Caught in bed with another woman, the comic famously told his angry wife: “Who you gonna believe, me or your lyin’ eyes?” That’s the only defense Planned Parenthood executives have managed since Congress, and the rest of us, watched the video proof that Planned Parenthood executives have been negotiating for the sale of body parts, which is against the law.

The cold-blooded behavior of the Planned Parenthood executives, talking freely because they did not know they were on camera, is both astonishing and breathtaking. Mary Gattas, the medical director of Planned Parenthood of Los Angeles, haggles over prices of fetal “specimens” with the two actors posing as prospective body-part buyers.

“Let me just figure out what others are getting,” she tells them, “and if this is in the ballpark, then it’s fine. If it’s too low, then we can bump it up. I want a Lamborghini.”

She can get an “affordable” Lamborghini for $200,000, but the limited edition Aventador model more suitable for a Planned Parenthood executive, sells at $497,650. Lamborghinis, as even casual shoppers discover, can cost an arm and a leg.

Congress is considering eliminating the enormous federal subsidies that pay the bills at Planned Parenthood — nearly $530 million last year, 41 percent of its annual budget. Democrats in Congress haven’t said much since the first of the two videos surfaced. Planned Parenthood is a favorite “charity” of liberals and abortion advocates.

Though selling baby parts is illegal, the law is not tightly written, enabling the merchants of baby flesh to charge for the “costs” of harvesting. Planned Parenthood, which boasted of $1.3 billion in revenue and $1.4 billion in assets last year, argues that it is unfairly accused of something illegal because no law has been broken.

The House Commerce Committee invited Planned Parenthood’s senior director of medical services, who had been the “star” of the first video produced by the Center for Medical Progress, a right-to-life advocacy group that set up the sting, to brief the committee on what actually happened. Planned Parenthood, no surprise, declined. The organization prefers to pretend to play the victim and count on the media to make whatever case it can that Planned Parenthood is not a moral black hole.
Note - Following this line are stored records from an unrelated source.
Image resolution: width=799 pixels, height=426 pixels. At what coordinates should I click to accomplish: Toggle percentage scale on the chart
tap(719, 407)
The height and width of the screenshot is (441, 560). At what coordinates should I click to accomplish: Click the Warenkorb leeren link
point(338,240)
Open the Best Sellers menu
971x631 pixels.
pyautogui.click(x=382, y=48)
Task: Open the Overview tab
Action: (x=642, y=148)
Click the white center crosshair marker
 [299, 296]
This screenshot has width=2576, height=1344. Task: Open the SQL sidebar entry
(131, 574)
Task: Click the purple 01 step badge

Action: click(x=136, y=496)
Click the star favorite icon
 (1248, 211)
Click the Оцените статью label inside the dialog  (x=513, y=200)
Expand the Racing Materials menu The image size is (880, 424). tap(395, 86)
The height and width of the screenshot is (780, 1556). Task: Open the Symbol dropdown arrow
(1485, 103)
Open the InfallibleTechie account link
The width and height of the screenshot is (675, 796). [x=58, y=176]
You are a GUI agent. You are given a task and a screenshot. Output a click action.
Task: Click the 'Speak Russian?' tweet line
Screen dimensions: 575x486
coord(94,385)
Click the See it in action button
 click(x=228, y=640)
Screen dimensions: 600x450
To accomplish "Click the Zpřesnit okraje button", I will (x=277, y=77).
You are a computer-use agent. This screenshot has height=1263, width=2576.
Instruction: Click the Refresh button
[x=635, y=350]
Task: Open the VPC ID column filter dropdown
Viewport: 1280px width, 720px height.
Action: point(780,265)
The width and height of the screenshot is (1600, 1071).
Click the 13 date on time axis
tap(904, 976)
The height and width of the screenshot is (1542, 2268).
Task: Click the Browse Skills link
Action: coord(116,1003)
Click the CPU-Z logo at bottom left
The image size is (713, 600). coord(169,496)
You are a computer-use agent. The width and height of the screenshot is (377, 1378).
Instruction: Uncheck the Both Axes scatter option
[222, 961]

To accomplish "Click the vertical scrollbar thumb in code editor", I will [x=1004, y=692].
The videos, the organization argues, are “fraudulent” products of a long-simmering campaign of harassment that should be discounted, dismissed or ignored by Congress and everyone else with “lyin’ eyes.”

The New York Times hasn’t reported much about what Planned Parenthood is actually doing — its delicate editors have had to look away — and has focused on the founder of the Center for Medical Progress, examining his “motives” and dismissing him as a disciple of the man who earned the hostility of liberals for producing the video evidence that destroyed ACORN several years ago.

Apologists on the left suggest that David Daleidan, the founder of the Center for Medical Progress, may not advocate the bombing of abortion clinics, but he is cut from the same cloth as those who do. It’s a familiar tactic: Facts don’t matter if they’re brought to light by someone you don’t like. Demonize the messenger and the message will be lost. But Congress should stop the flow of federal largesse, and determine whether Planned Parenthood has been breaking the law. If so, the organization and its leaders should answer for it, like any other lawbreakers. If not, the law should be fixed.

Defunding Planned Parenthood will not be easy, and perhaps not possible at this time. Legislation produced by Congress would not likely get past President Obama’s veto. But an organization rotten to its moral core would stand exposed, for all to see. No small thing.